The New York 30 (NY-30) is a monohull sailboat designed by Nathanael Greene Herreshoff in 1904 as a class for the New York Yacht Club. It was the first one-design class designed for the Universal Rule of yacht measurement: "It is the first model I have worked on to be under the 1/4 beam length [Universal Rule] measurements, and I am well pleased with it, and also it has been more pleasure to work on it, as I have not had the restraint of getting the biggest boat possible for the W.L. length."

List of NY-30 yachts

Eighteen yachts were built to the NY-30 Class rule in 1905 by the Herreshoff Manufacturing Company.

Construction

The requirements from the NYYC members were: "A wholesome seaworthy craft, free from freak features, about 30 feet waterline, with short overhangs, moderate beam and draft, cabin house, complete but simple outfit for cruising, sail area about 1000 square feet."

N. G. Herreshoff proposed the following design: 43'6" LOA, 30' LWL, 8'10" beam, 6'3" draft; "framing best white oak; fastening bronze and copper; planking yellow pine, to be double below the turn of the bilge to the sheerstrake, the inner thickness to be of cypress; deck selected white pine canvas covered; Mahogany raised cabin house; outside lead ballast; sloop rigged"

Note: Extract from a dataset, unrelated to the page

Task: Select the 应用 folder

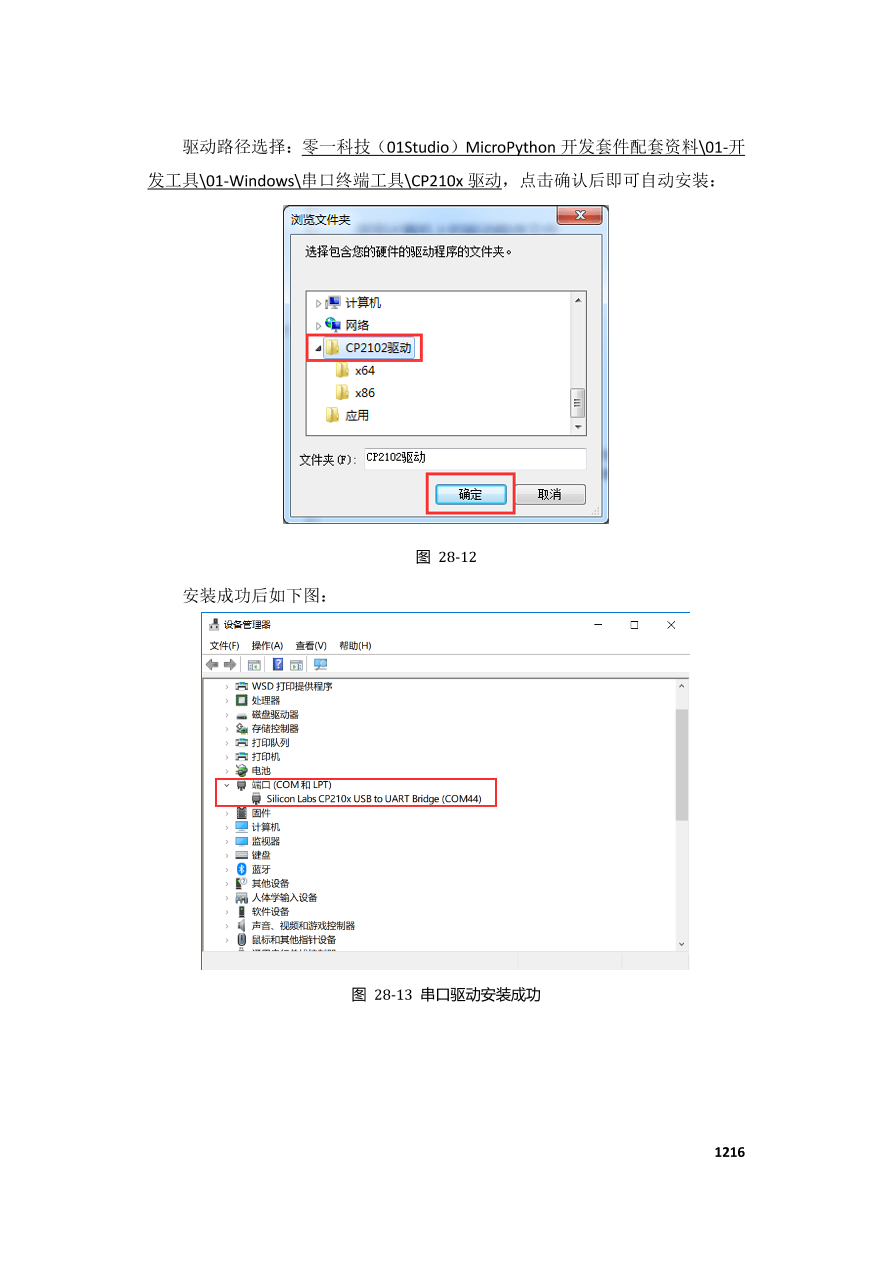Action: [346, 415]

The 18 boats were built at an impressive speed. Alera was built in 35 days and launched on January 3, 1905. Each of the other 17 were completed in one week intervals. All boats were ready for delivery by mid-April 1905. The Herreshoff Manufacturing Co was building three hulls at a time using molds. Other parts, designed to be interchangeable between one-design boats, were fabricated by other craftsmen.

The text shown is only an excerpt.